### What the exercise asks
Return every record below exactly as given, images excluded.

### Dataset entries
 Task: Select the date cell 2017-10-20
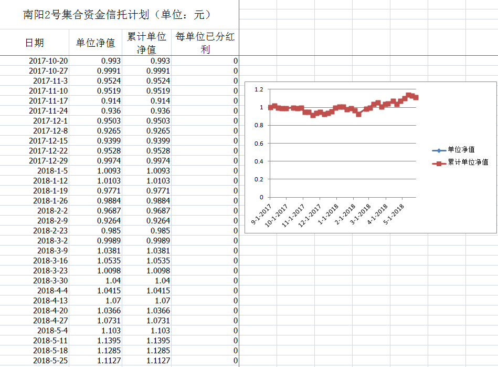point(48,61)
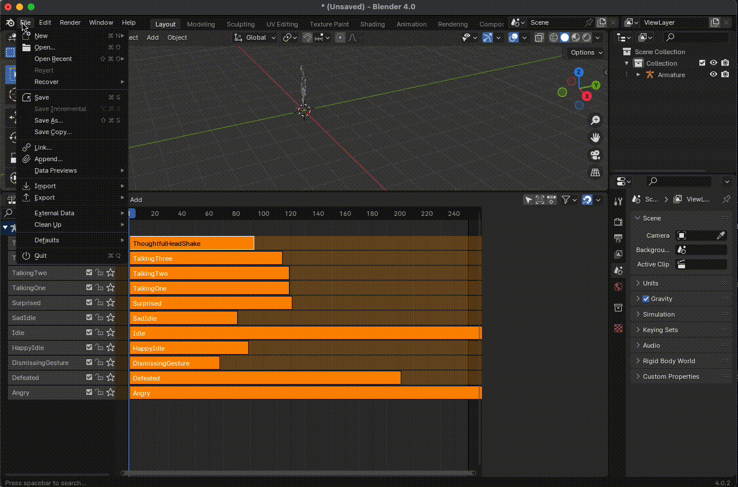Open Texture properties checkerboard icon

click(618, 328)
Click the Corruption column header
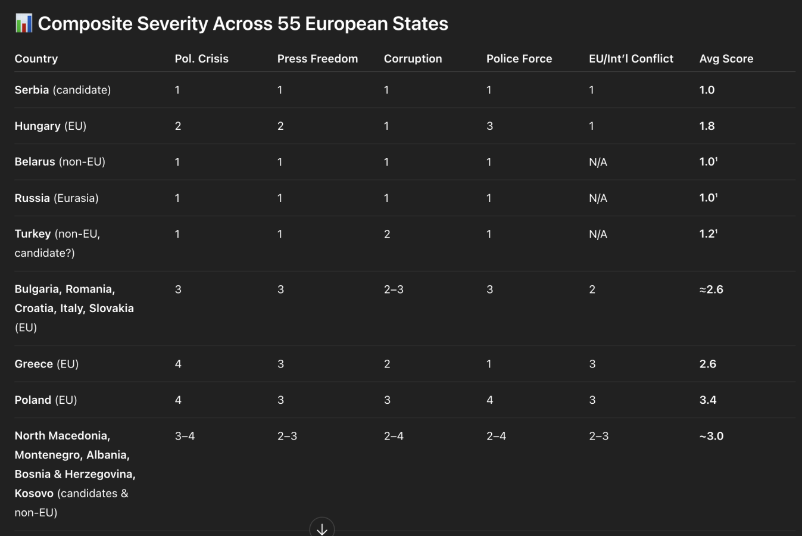Screen dimensions: 802x536 [x=413, y=58]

### Answer to this problem
 Task: Select the date cell 2017-10-20
point(48,61)
Open Texture properties checkerboard icon

click(618, 328)
Click the Corruption column header
Screen dimensions: 802x536 [x=413, y=58]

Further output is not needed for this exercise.